- Selected text -
>>

Monday, April 30, 2007

Tribute to my Mother

I was taking a writing course in 2002. One of the assignments was to write a short piece about a person I knew or had known, so I wrote this about my mother and sent her a copy. She died on her birthday, Nov. 20, 2005. She was 79.


SNAPSHOTS

My father called her by his pet name, Bunny. Many people know her by her given name, Beulah, or more respectfully, Mrs. Mitchell. She is Grandma to crowds of children, grandchildren, and great-grandchildren, some of them not even related to her. I call her “Mom.”

She’s not as tall as she used to be. Shoulder length hair, once jet black, is now gray and turning whiter each year. Blue eyes, piercing at times to the depths of a young boy’s soul, are slowly giving way to glaucoma, even with the mitigating effects of modern medicine. Hands, gnarled and rough in earlier times from the hard work of maintaining a large household, have softened. Her heart, which has always been loving, has simply grown larger with age.

Mom, now 76, lives by herself in the house where she and Dad lived since they bought the place in 1949. The house, four bedrooms up and one down, with miles and miles of Pennsylvania countryside around it, was perfect for raising a large family. Babies came with regularity, five girls and three boys over twenty years. With cousins, friends, and neighbors also in residence, she gained a vast experience at the skill known as “mothering”. Today her flock has scattered, but there are enough kids nearby so that she still gets plenty of practice.

Fred, her husband of almost 51 years, (Dad, to me) was severely crippled with rheumatoid arthritis for the last years of his life. Mom nursed him faithfully through those years, often without any assistance which must have strained her endurance. Times were rare, though, when I heard her (or him) complain about the hand dealt. That nursing spirit still shows because she acts in the same way for others, at least two that I know of, really old women, which, of course, she’s not.

<<

- Apply what you read -
**A.** Answer these questions about the mother tribute above:
(i) What pet name did the father use for her?
(ii) In what year did the parents buy the house?
(iii) On what date did she die?
**B.** Go on with the tribute to the mother from the point where it stops.

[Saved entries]
>>

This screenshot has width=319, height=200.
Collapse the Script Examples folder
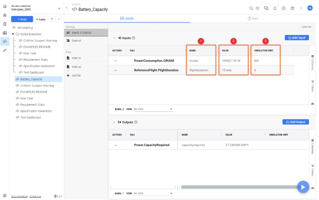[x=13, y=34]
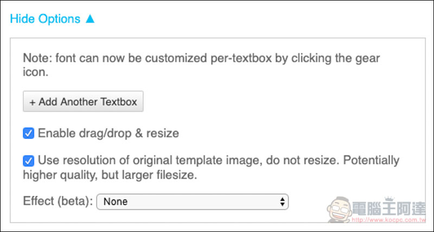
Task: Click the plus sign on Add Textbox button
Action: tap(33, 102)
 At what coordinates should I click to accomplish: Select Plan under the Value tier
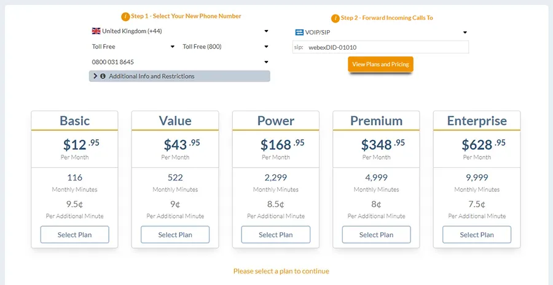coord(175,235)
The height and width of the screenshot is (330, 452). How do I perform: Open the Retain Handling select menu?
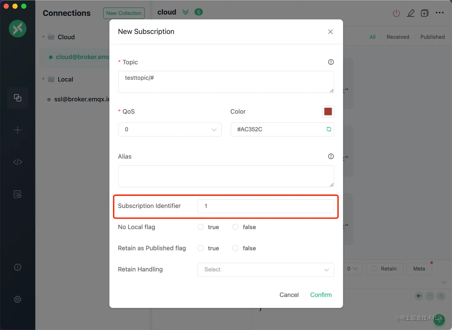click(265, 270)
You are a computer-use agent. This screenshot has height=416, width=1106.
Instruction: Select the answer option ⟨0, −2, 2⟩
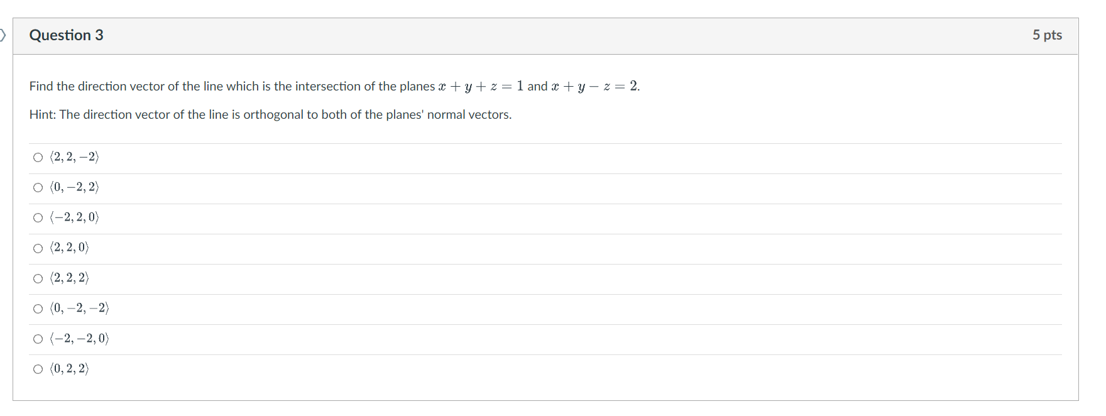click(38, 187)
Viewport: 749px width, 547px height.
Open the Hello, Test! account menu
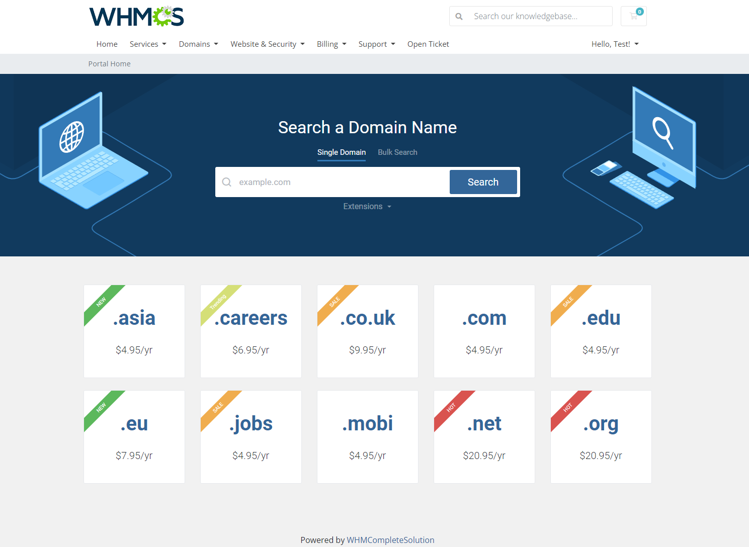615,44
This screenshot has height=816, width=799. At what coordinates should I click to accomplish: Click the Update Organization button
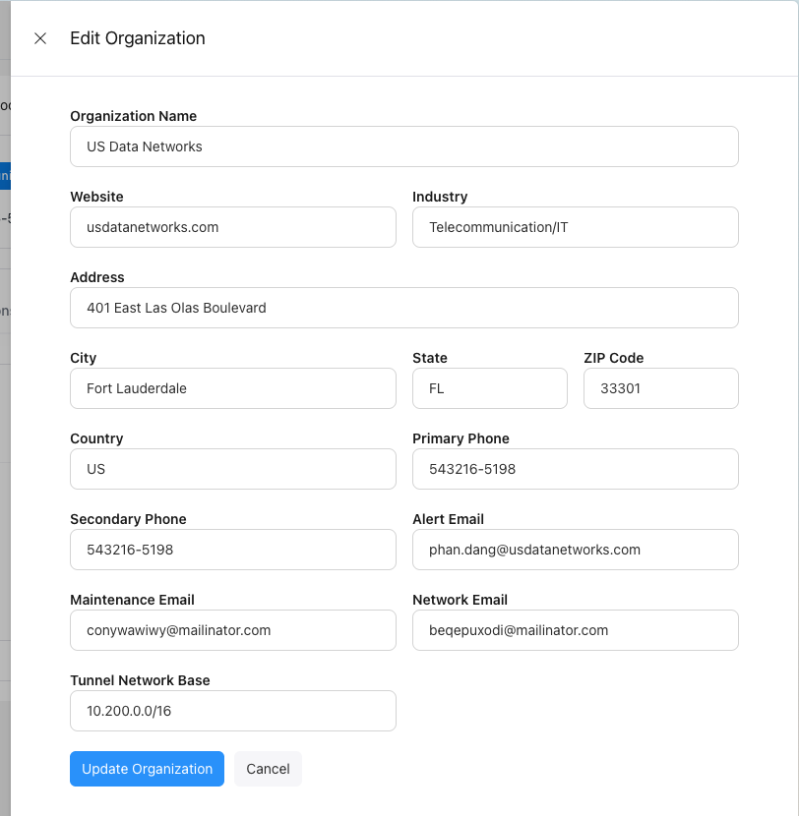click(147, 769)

<<

- Responses -
**A.**
(i) Bunny
(ii) 1949
(iii) Nov. 20, 2005

**B.**
One time Mom gashed her hand on a broken Mason jar while washing dishes and almost passed out from the pain and loss of blood on the way to the emergency room. She was there when my brother, age 10, was struck by a car, comforting and calming him even though his right leg was smashed in two or three places. Both times she exhibited personal self-control which had been developed over the years dealing with crises from trifles like skinned knees to serious life-threatening situations.

My wife and I have tried to get her to fly to Florida for a visit, but it’s wasted effort. She won’t, especially after 9-11. Driving that far by herself is out of the question and cooperating with someone else for an extended trip probably won’t happen. Besides, if she left home, she might miss something important—or it might miss her. We stay in touch by writing letters and talking on the telephone.

She will never grace the cover of People or Time. The President won’t ever call her. World-wide recognition is not for her. It’s not important to me. She is my mother and I love her, which, of course, is all that really matters.